Par ailleurs, comme m’y a invitée le Conseil économique, social et environnemental dans un rapport publié voilà deux mois, j’étudie les conditions permettant d’accélérer le déploiement de ces nouveaux réseaux au profit de tous les Français, notamment dans les zones que vous avez mentionnées, monsieur le sénateur, où le seul investissement privé ne sera pas suffisant, chacun s’accorde à le reconnaître.
Ainsi, des instances régionales de concertation, regroupant les collectivités locales et l’État, seront mises en place et travailleront à la définition de schémas directeurs pour le déploiement du très haut débit. Une circulaire à destination des services de l’État en régions sera signée prochainement, afin de créer sans délai ces instances de concertation et d’élaborer ces schémas directeurs.
Par ailleurs, nous avons besoin d’un nouvel outil réglementaire, afin de permettre aux collectivités territoriales de devenir des investisseurs minoritaires et d’être en quelque sorte en impulsion dans ce mouvement. Actuellement, c’est le « tout ou rien » qui prévaut : si quelques collectivités territoriales ont choisi d’assumer l’ensemble de leurs responsabilités, beaucoup ont renoncé, considérant que l’aménagement numérique des territoires ne constituait pas le cœur de leur activité.

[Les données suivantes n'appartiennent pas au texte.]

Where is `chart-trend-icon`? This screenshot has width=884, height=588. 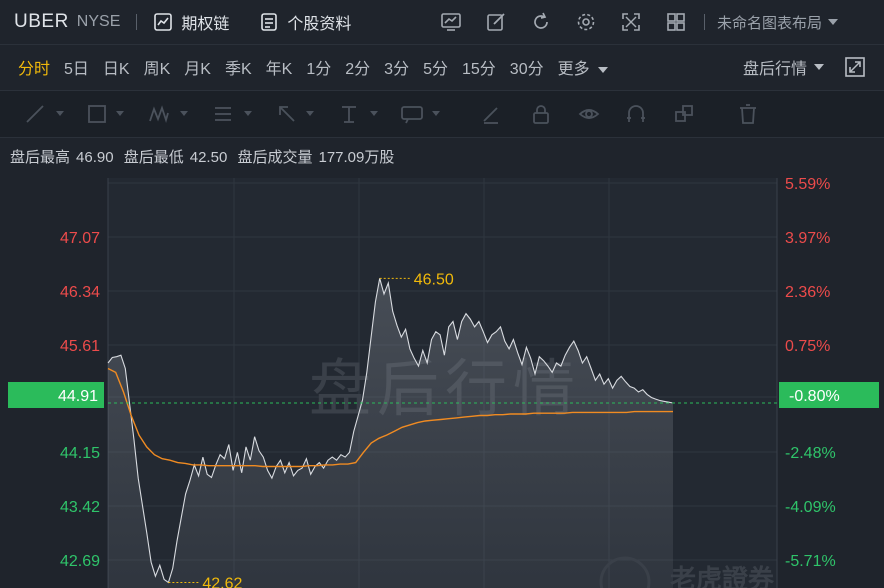
chart-trend-icon is located at coordinates (451, 22).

J’ai lancé une étude avec la Caisse des dépôts et consignations sur ce sujet ainsi que sur le développement des réseaux neutres et de l’investissement public pour le très haut débit. Je communiquerai les conclusions de ce travail d’ici au mois de juin prochain.
Il ne faut pas oublier que le redéploiement des fréquences hertziennes du dividende numérique est l’un des principaux leviers de déploiement du très haut débit dans les zones les plus rurales. Nous travaillons activement, avec l’échelonnement des opérations pilotes d’extinction de la télévision analogique et du basculement vers le « tout numérique ». Ces opérations se feront à grande échelle dès le début de l’année 2010, en vue d’un achèvement au mois de novembre 2011, pour que, à cette date, toutes les émissions analogiques puissent être éteintes et que, sur les fréquences ainsi libérées, nous puissions développer de nouveaux services, notamment dans les zones les moins denses.

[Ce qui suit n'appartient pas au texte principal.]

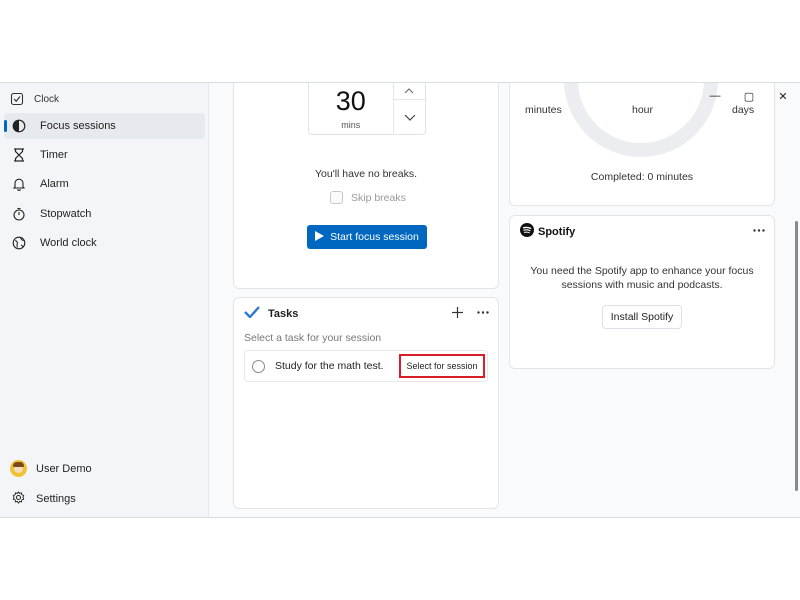 The image size is (800, 600). What do you see at coordinates (19, 126) in the screenshot?
I see `focus-icon` at bounding box center [19, 126].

Enfin, monsieur le sénateur, vous m’interrogez sur les programmes européens et nationaux.
Si nous sommes favorables à un programme européen sur le développement du numérique, nous pensons que celui-ci ne doit pas être orienté uniquement sur la question des infrastructures, mais qu’il doit prendre également en compte la compétitivité des acteurs, notamment ceux de l’industrie du logiciel. Il faut reconnaître que la préparation des prochaines élections européennes ne rend pas la période faste à cet égard, ne serait-ce que parce que la commissaire chargée du dossier, elle-même candidate, n’est pas très favorable à la stabilisation de ce projet.

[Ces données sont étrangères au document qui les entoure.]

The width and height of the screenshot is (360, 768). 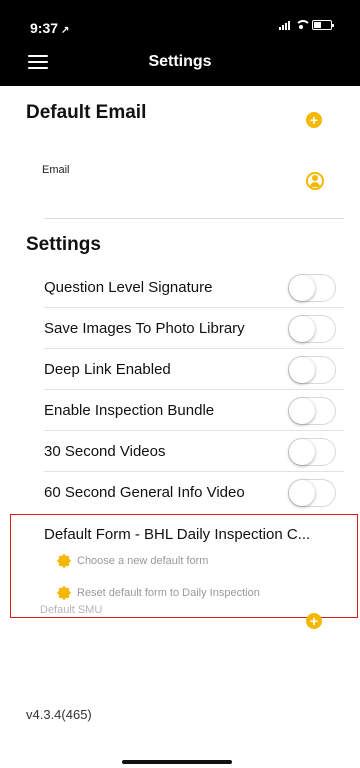 I want to click on status-time: 9:37 ↗, so click(x=50, y=28).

En revanche, à l’échelon national, je travaille sans attendre avec Patrick Devedjian à l’élaboration d’un volet numérique du plan de relance, qui est actuellement en cours d’arbitrage. Il devrait notamment intégrer des mesures sur les réseaux, mais pas uniquement. Il convient en effet de rappeler que l’économie numérique repose sur trois piliers : des réseaux de qualité, avec une bande passante la plus large possible, des acteurs dynamiques, mais aussi des services, des usages et des contenus développés en France, au bénéfice de notre économie. En effet, il importe que les réseaux ne soient pas seulement des autoroutes sur lesquelles circulent des voitures produites ailleurs, mais deviennent des vecteurs majeurs de développement pour l’emploi et la croissance en France.